Agenda item


Presentation to be received from Joanne Drew, Director of Housing and Regeneration.


RECEIVED a presentation from Joanne Drew, Director of Housing and Regeneration (slides available on request), highlighting:


  The presentation aim was to help the Board understand the housing system, market and pathways in the borough, and the Council’s responsibilities including prevention of homelessness and management of Council housing.

  She also wanted to share the developing Housing Strategy and Homelessness Strategy for consultation and would welcome feedback and comments from stakeholders.

  The context was a national housing market in crisis, which played out in Enfield due to a low level of social housing and a higher percentage of private rented accommodation. There had also been a negative impact from welfare reform and changes to Local Housing Allowance.

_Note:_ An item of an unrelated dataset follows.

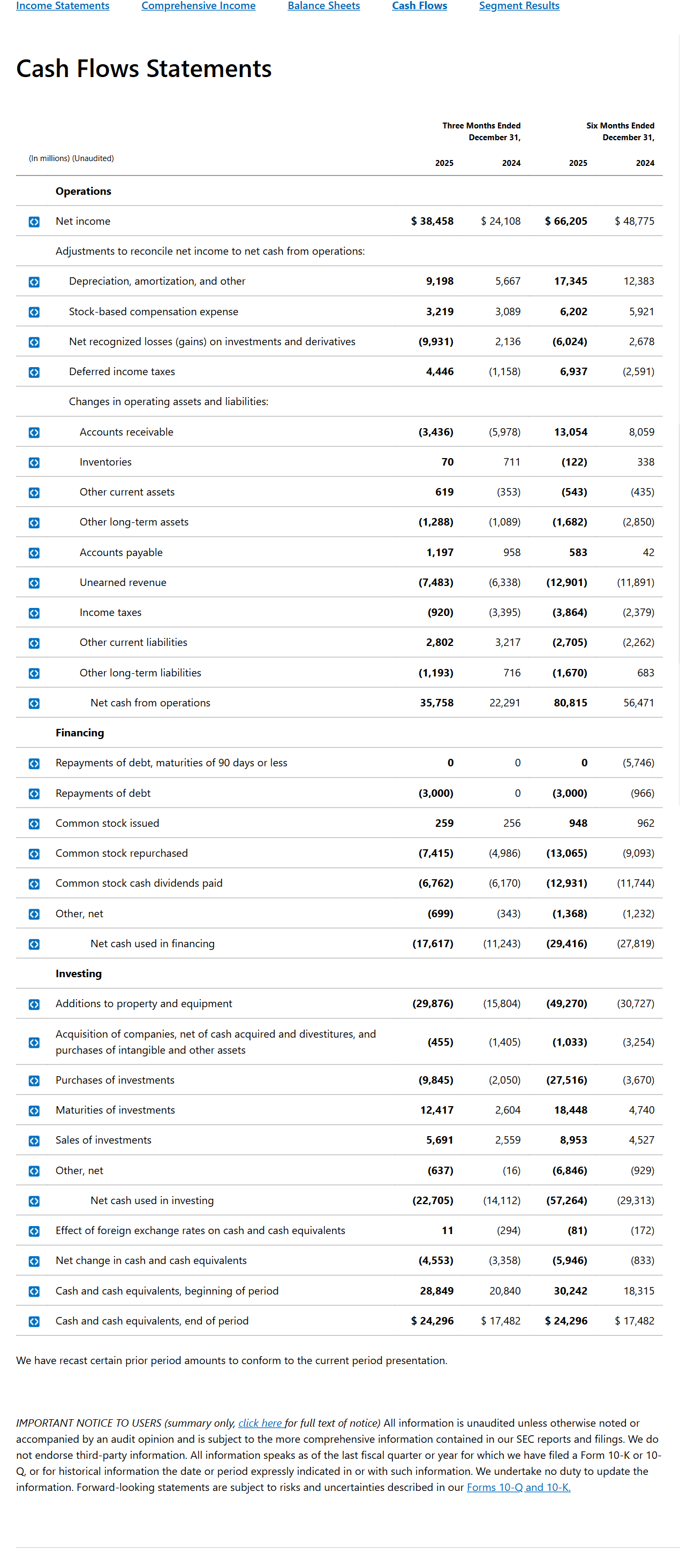Image resolution: width=680 pixels, height=1568 pixels.
Task: Open the chart icon for Purchases of investments
Action: click(x=35, y=1080)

  Enfield had the second highest number of residents in London in temporary accommodation. 77% of households in temporary accommodation were families.

  Rough sleeping had increased significantly.

  The Housing Strategy put the emphasis on growth and connected to the corporate plan. The priorities included more affordable homes for local people, Council housing, improvement in the quality and variety in private housing, regeneration, and quality homes for everyone.

  A Housing Test would be applied to everyone who wanted to provide housing in the borough, which would include health promotion. This meant designing homes that helped people to be smoke free, eat healthily, be physically active, and be emotionally well, and neighbourhoods that reduced social isolation and promoted physical activity.

  The Homelessness Strategy aimed to end homelessness in Enfield, to ensure that everyone had a safe, stable place to live, and to make homelessness prevention a priority. Residents would be supported to plan for their lifetime housing needs.

  A Homelessness Partnership Board would be launched to implement the strategy. The service would be delivered in communities. Partnership work would be strengthened and awareness raised of the Duty to Refer.

  There would be a 12-week consultation ending in September and final approval to be sought at Cabinet in November.


IN RESPONSE comments and questions were received, including:

1.    The Chair confirmed the Council’s determination to deliver improvements to the quality, supply and affordability of housing in the borough. This was also a big determinant of health outcomes.

2.    It was confirmed that Enfield was still a net importer of residents from other boroughs but there was now more collaborative work.

3.    It was advised that ‘affordability’ meant that nobody should spend more than 40% of their gross income on their housing costs. Tenures needed to reflect income profile.

4.    Arrivals from inner London boroughs often brought complex health and social issues and impacted on GP services.

5.    Issues of inappropriate accommodation and homelessness were stressed with reference to discharge of patients from hospital, and causes of health problems in the first place.

6.    Admission of mental health patients and potential for loss of tenancy had been a major problem, but was now being resolved more quickly. Also in respect of protection of accommodation, all hospitals had been reminded of legal obligations to notify the Housing Department of anyone whose accommodation was at risk.

7.    Housing for key workers should be a priority so that services could be effectively run.

8.    Young people also had concerns about affordable rent, and appropriate housing models such as co-living housing should be considered by providers.

9.    Getting the community involved, and sharing accommodation was highlighted. A Homeshare Scheme initiative was good for reducing social isolation and providing cheap rented accommodation. Further information would be provided to Board members via email.